It is a paper using deep sequencing and obtains very interesting results! When I first look at it, I recall a paper I read long time ago "Molecular reconstruction of Sleeping Beauty, a Tc1-like transposon from fish, and its transposition in human cells." Cell. 1997 Nov 14;91(4):501-10. PMID: 9390559 .
Reconstruction, the most convincing biological experimental approach. Exceptional!
It is a good idea to read "Rejoice — RNAi for Yeast" by Danesh Moazed to understand the current status of RNAi research. It won Nobel and progress very very fast ...
Here is the paper I am talking about.
Science. 2009 Sep 10.
RNAi in Budding Yeast.
Drinnenberg IA, Weinberg DE, Xie KT, Mower JP, Wolfe KH, Fink GR, Bartel DP.Whitehead Institute for Biomedical Research, 9 Cambridge Center, Cambridge, MA 02142, USA.; Howard Hughes Medical Institute, Massachusetts Institute of Technology, Cambridge, MA 02139, USA.
RNA interference (RNAi), a gene-silencing pathway triggered by double-stranded RNA, is conserved in diverse eukaryotic species but has been lost in the model budding yeast, Saccharomyces cerevisiae. Here, we show that RNAi is present in other budding-yeast species, including Saccharomyces castellii and Candida albicans. These species use noncanonical Dicer proteins to generate small interfering RNAs, which mostly correspond to transposable elements and Y' subtelomeric repeats. In S. castellii, RNAi mutants are viable but have excess Y' mRNA levels. In S. cerevisiae, introducing Dicer and Argonaute of S. castellii restores RNAi, and the reconstituted pathway silences endogenous retrotransposons. These results identify a novel class of Dicer proteins, bring the tool of RNAi to the study of budding yeasts, and bring the tools of budding yeast to the study of RNAi.
Why we need RNAi in budding yeast? Although yeast genetics is already very powerful, being able to perform RNAi in them will - " be particularly useful in C. albicans, an obligate diploid for which both gene deletions and genetic screens are not trivial (8). Even in S. cerevisiae, RNAi might have advantages for repressing repetitive gene families. RNAi also enables an inducible repression system that might provide an alternative to existing technologies ... Perhaps more important, the tools of budding yeast can now be applied to the study of RNAi, either by developing reagents to investigate the endogenous pathway in S. castellii or by applying existing technologies to examine the reconstituted pathway in S. cerevisiae."

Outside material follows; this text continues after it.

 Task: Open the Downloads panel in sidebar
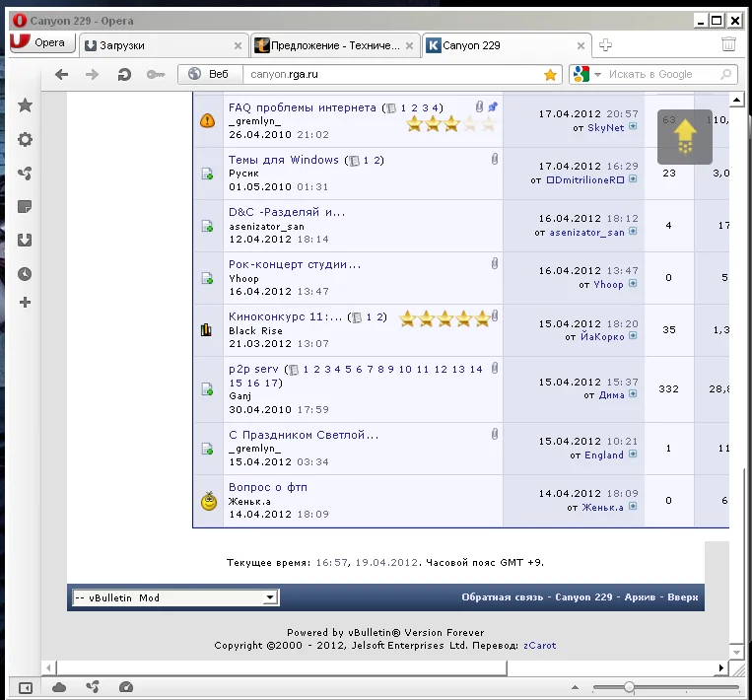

There will be a flood of paper using RNAi in budding yeasts very soon.
By the way, I am also interested the way to manipulate S. castellii genome.
Growth conditions and genetic manipulations
S. castellii was grown at 25°C on standard S. cerevisiae plate and liquid media (e.g., YPD and SC). Transformations were performed as described (S1) with some modifications. Either 0.5–2 μg plasmid DNA or 1–7 μg linear DNA was added to 5 μl single-stranded DNA (10 mg/ml salmon sperm DNA, Sigma D7656), mixed with 50 μl yeast (~3 x 108 cells in 100 mM lithium acetate), and added to transformation buffer (a mixture of 240 μl 40% PEG 3350 and 36 μl 1 M lithium acetate). After incubation at 25°C for 30–90 min, 35 μl of DMSO was added, and the entire mixture was incubated at 42°C for 10 min, resuspended, and then plated on selective media.
Other species. Growth temperatures were as follows, unless otherwise noted: K. polysporus, 25°C; S. cerevisiae, S. bayanus, and C. albicans, 30°C; E. coli, 37°C.
I feel the same way as the authors "if, in the past, S. castellii rather than S. cerevisiae had been chosen as the model budding yeast, the history of RNAi research would have been dramatically different." The chosen rules. Harry Potter believes he is the chosen and he rocks. What about you? Believe yourself!